• Records for processing

+-------+

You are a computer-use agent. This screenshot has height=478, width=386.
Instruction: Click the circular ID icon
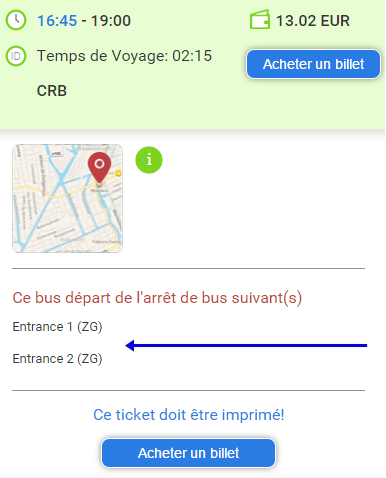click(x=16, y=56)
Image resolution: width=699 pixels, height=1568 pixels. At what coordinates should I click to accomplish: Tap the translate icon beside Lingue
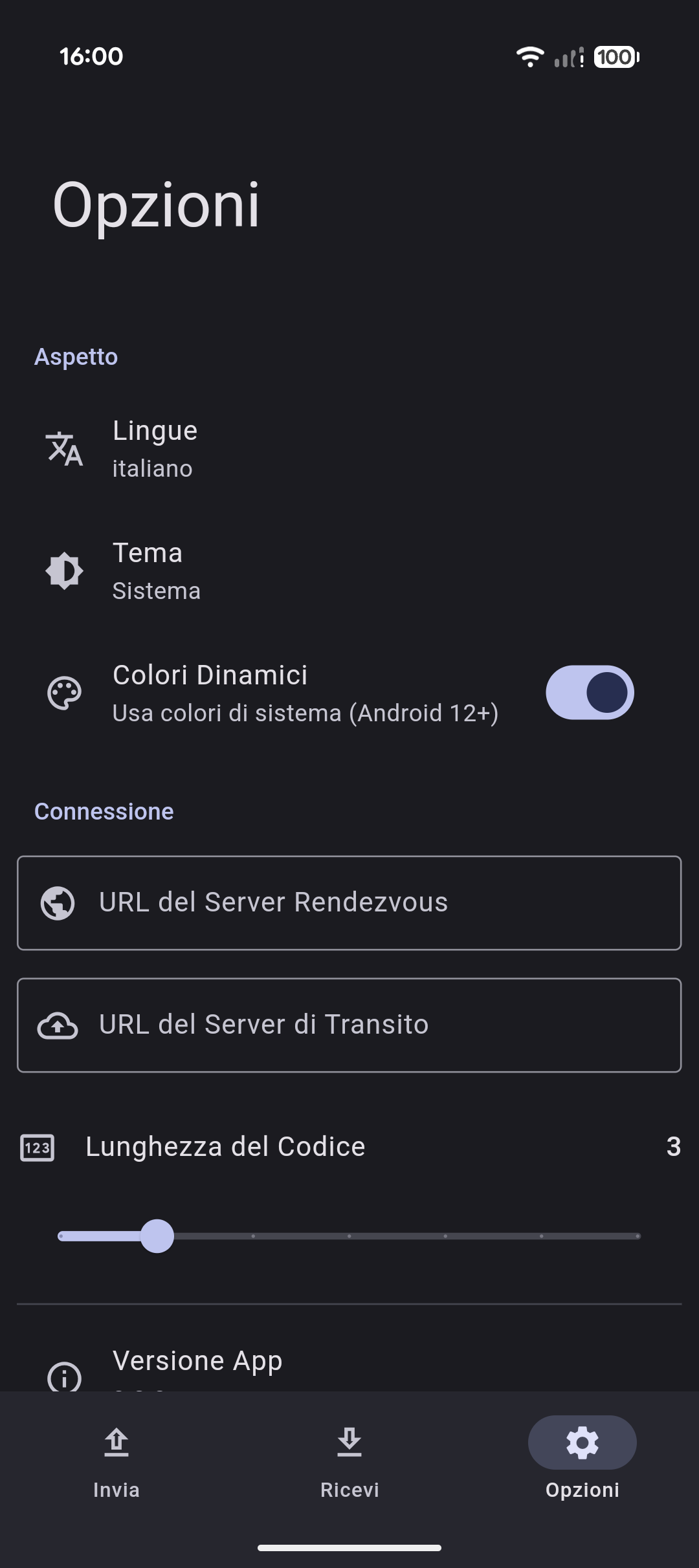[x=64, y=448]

+-------+

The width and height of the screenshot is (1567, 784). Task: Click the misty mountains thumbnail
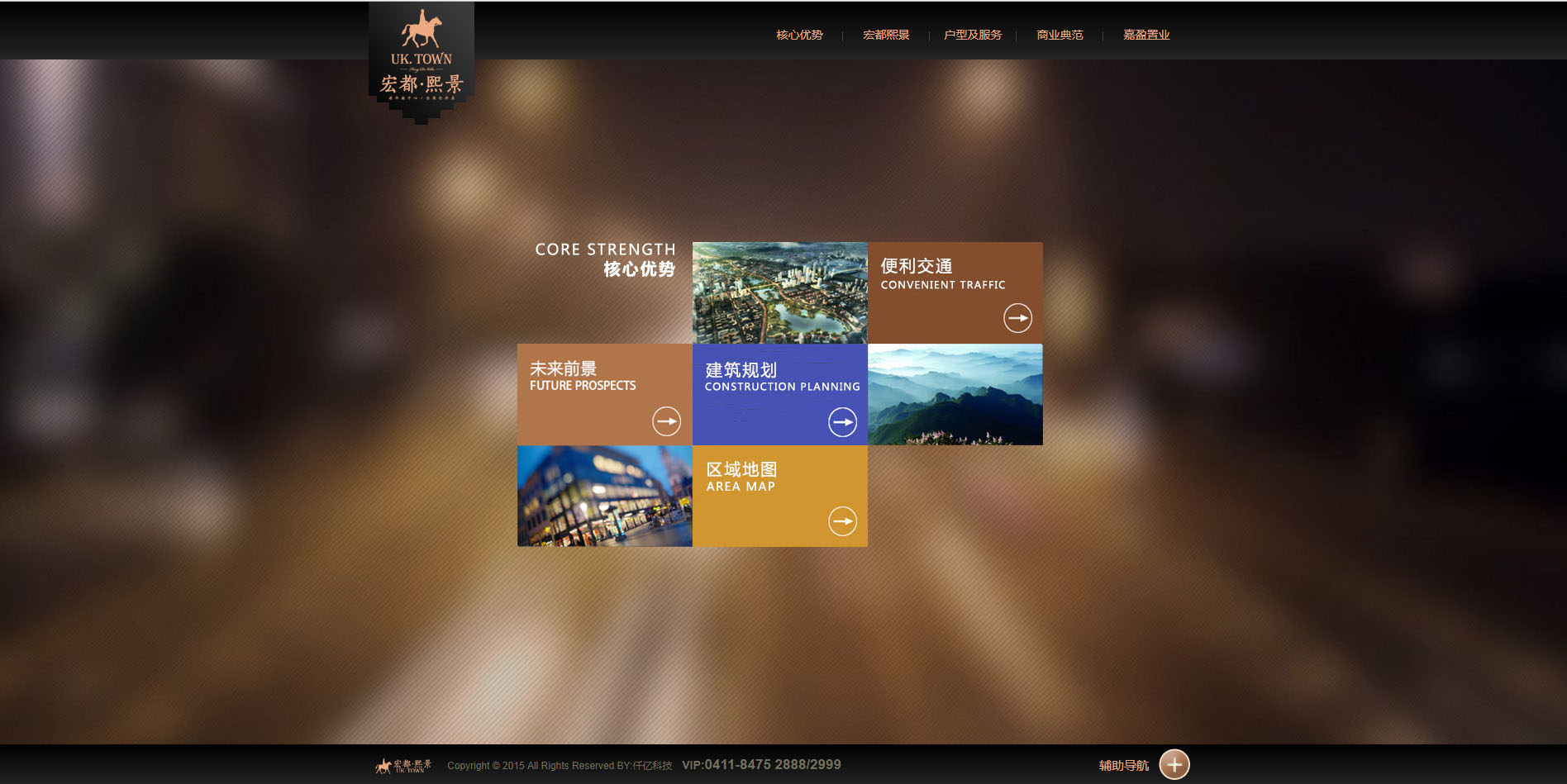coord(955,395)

+-------+

• Given exercise
Copy out every line in the items above that contains the word "height".

• Full output
You are a computer-use agent. This screenshot has height=478, width=386.
Image resolution: width=699 pixels, height=1568 pixels. At what coordinates should I click to accomplish: Tap the translate icon beside Lingue
The width and height of the screenshot is (1567, 784). Task: Click the misty mountains thumbnail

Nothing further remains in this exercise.